US AI Firewall to China: The Fig Leaf of Its Failed Containment Policy

How Washington's AI protectionism could backfire as Beijing charges ahead with transparent Large Language Mode development.

May 27, 2024

Linwen

Editor-in-Chief, The China Academy

Click Register

Try Premium Member

for Free with a 7-Day Trial

Click Register

Try Premium Member for Free with a 7-Day Trial

As the Sino-US tech war unfolds, the US is considering measures to regulate the export of open-source Large Language Models (LLMs) as part of a broader effort to safeguard American AI technology from being accessed by countries like China and Russia. The proposed bill, known as the Enhancing National Frameworks for Overseas Restriction of Critical Exports (ENFORCE) Act, aims to grant the White House the authority to restrict the export of AI models deemed a national security threat to China.
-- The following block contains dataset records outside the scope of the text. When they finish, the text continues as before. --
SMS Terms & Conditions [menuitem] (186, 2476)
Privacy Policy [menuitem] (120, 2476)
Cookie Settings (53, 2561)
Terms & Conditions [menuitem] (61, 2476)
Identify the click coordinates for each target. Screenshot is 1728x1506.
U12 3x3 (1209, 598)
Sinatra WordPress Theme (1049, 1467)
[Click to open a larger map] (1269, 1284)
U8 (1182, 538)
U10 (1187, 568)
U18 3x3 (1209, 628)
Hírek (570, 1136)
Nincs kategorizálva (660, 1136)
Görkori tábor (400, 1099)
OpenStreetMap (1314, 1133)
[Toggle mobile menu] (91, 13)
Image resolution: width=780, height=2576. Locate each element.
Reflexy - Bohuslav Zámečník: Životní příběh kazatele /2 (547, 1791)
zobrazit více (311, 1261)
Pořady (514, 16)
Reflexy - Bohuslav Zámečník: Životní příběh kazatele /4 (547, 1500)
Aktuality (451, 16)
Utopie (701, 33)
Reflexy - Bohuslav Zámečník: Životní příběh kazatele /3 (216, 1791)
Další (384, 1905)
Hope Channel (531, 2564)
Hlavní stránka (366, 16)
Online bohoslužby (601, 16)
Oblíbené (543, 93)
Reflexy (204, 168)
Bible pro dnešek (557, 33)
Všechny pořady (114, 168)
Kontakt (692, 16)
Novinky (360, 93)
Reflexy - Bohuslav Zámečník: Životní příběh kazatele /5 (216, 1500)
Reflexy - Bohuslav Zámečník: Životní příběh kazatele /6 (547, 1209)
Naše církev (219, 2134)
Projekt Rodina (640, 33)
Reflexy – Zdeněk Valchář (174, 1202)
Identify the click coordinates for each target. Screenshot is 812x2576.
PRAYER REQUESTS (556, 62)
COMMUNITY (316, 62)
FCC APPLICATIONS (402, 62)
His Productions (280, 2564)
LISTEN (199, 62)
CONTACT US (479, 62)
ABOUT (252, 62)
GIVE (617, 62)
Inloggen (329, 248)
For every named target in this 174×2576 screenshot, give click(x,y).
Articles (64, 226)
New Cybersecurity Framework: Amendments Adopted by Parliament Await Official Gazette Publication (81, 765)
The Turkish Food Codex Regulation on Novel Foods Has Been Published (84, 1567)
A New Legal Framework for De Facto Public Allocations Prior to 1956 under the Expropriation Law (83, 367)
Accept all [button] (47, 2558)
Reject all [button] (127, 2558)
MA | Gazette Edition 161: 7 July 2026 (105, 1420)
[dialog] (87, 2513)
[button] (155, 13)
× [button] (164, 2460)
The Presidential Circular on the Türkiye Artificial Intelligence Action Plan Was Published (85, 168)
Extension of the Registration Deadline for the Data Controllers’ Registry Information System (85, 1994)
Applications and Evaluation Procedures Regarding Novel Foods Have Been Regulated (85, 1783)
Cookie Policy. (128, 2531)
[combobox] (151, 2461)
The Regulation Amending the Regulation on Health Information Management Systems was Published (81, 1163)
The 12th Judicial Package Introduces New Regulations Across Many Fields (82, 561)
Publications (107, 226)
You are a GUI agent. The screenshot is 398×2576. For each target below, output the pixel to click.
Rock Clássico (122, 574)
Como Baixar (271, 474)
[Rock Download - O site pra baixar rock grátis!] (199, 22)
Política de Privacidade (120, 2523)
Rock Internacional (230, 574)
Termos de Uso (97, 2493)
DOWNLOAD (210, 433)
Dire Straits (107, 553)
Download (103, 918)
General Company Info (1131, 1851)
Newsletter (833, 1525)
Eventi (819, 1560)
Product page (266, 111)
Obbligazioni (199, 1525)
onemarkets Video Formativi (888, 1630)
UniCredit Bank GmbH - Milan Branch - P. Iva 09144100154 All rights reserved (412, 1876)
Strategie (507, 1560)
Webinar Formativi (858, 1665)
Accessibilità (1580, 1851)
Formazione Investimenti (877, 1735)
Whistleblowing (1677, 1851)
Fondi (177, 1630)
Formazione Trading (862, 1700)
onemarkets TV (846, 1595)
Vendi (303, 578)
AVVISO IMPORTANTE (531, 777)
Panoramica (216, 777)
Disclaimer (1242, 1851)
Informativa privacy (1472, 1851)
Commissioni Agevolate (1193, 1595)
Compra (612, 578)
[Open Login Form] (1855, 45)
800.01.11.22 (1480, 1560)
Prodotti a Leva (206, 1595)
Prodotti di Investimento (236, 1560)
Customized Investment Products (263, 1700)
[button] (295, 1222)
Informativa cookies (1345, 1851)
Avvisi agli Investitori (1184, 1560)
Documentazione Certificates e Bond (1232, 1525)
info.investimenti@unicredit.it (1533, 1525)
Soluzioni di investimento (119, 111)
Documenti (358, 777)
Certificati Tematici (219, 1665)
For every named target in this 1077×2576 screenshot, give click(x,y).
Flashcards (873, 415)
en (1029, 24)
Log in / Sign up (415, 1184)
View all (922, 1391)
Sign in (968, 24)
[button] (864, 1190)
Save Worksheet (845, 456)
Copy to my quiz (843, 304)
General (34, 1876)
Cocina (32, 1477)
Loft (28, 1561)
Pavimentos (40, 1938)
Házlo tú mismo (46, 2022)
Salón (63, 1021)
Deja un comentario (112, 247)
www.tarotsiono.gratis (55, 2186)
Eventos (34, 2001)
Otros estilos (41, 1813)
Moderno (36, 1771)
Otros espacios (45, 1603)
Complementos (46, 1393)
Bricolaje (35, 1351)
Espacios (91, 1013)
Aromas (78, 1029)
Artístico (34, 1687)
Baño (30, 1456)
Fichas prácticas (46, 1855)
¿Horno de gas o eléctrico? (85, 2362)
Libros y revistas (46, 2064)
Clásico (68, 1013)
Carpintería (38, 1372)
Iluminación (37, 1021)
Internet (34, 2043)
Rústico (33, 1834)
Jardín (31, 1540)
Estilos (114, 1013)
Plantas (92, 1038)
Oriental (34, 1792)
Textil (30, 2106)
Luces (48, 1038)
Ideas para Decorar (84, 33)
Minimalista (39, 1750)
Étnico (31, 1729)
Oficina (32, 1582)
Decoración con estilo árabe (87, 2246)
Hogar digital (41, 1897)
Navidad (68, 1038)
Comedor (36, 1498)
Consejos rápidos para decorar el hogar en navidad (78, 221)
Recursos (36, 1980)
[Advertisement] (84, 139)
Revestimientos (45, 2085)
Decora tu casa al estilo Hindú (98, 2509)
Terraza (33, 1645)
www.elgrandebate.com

How would such a ban on open-source LLMs export affect China’s AI development? Or is it just the all so familiar much-ado-about-nothing drama from US politicians?

To answer this, we need to first take a closer look at Chinese LLMs. For that, we don’t even have to sift through the myriad AI-related content on the Chinese internet.

AI experts in Silicon Valley are well aware (much better informed than those in Capitol, certainly) of what their Chinese colleagues have been working on. In a post on X, Tanishq Mathew Abraham, head of research at Stability AI, observes that many of the most competitive open-source large models, including Qwen, Yi, InternLM, Deepseek, BGE, CogVLM and other models, are actually from China. And he goes further and concludes that the narrative that China is behind on AI is simply not true.

Mr. Abraham is definitely not alone in expressing the enthusiasm surrounding the remarkable performance of Chinese LLMs. In another X post, Liquid AI’s Senior Scientist for Machine Learning Maxime Labonne weighs in and shares his excitement on the high score of Qwen 1.5-110B of Alibaba.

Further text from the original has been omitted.